El segundo aniversario de Trump
en la Casa Blanca es un buen momento para hacer balance. Cuando un
millonario ignorante, racista y rubio teñido ganó las elecciones en EE
UU, no lo podíamos creer. Hoy nos creemos cualquier cosa. Está pasando
todo lo que nos parecía imposible, pero algunos acontecimientos que
acaparan titulares, abren informativos y sacuden las redes sociales no
merecen la cobertura de la que disfrutan. Las desgracias han existido
siempre. Los accidentes también. Que un niño se caiga a un pozo
es terrible, es atroz, causa un dolor infinito a sus padres, estremece a
cualquiera que haya tenido hijos pequeños. Que los programas de
televisión en cuyas tertulias políticas se utiliza el término
“populismo” como un comodín, conecten en directo una y otra vez,
compitiendo por encontrar un nuevo técnico al que entrevistar, es una
novedad lamentable. Si en España no pasara nada más, no me quejaría.
Pero en España pasan muchas cosas, aparte de Vox y de Cataluña.

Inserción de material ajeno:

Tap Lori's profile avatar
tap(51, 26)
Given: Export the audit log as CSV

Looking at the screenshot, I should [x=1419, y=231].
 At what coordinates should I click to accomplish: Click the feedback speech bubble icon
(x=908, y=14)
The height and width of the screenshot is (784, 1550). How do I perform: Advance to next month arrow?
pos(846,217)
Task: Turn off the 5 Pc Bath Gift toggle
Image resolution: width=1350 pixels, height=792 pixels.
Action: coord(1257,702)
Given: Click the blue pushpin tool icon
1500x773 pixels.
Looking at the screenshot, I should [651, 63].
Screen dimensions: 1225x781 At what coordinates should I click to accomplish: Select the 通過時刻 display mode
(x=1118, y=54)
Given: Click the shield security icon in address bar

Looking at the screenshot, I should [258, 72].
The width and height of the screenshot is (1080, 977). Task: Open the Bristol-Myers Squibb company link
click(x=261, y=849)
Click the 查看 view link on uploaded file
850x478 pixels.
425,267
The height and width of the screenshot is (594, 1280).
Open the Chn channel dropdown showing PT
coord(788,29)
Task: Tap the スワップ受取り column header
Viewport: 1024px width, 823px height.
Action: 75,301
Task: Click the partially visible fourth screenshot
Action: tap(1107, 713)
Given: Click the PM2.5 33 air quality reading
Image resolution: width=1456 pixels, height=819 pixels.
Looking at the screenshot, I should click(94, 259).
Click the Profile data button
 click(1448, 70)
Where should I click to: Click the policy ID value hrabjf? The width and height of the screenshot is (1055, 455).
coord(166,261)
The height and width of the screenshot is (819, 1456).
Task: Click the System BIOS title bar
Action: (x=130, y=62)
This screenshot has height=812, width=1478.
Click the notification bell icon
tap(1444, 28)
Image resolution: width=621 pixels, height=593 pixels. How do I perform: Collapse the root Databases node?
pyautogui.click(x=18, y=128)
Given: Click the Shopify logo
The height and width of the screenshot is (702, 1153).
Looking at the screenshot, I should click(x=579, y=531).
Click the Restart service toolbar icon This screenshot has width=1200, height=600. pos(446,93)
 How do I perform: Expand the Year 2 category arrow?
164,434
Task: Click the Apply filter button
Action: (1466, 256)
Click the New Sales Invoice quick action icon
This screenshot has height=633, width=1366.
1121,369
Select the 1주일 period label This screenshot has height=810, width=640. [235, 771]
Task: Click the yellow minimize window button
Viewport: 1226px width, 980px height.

Por
ejemplo, que el presidente del BBVA, Francisco González, pagara a un delincuente,
el excomisario Villarejo, para que espiara y, llegado el caso,
chantajeara o destruyera la reputación de una serie de personas que
amenazaban su poder. Parece una obviedad decir que la conexión entre el
—todavía— presidente de honor del segundo banco de España y una
organización mafiosa, creada por un antiguo alto cargo de la policía
para comerciar con información, es mucho más grave que el desgraciado,
atroz, terrible accidente de un niño de dos años que se cae a un pozo,
pero nadie lo diría. Hoy, los ingenieros de Málaga están contra las
cuerdas. A los directivos del BBVA nadie les persigue con una cámara. Yo ya me lo creo todo, pero eso no me parece una casualidad.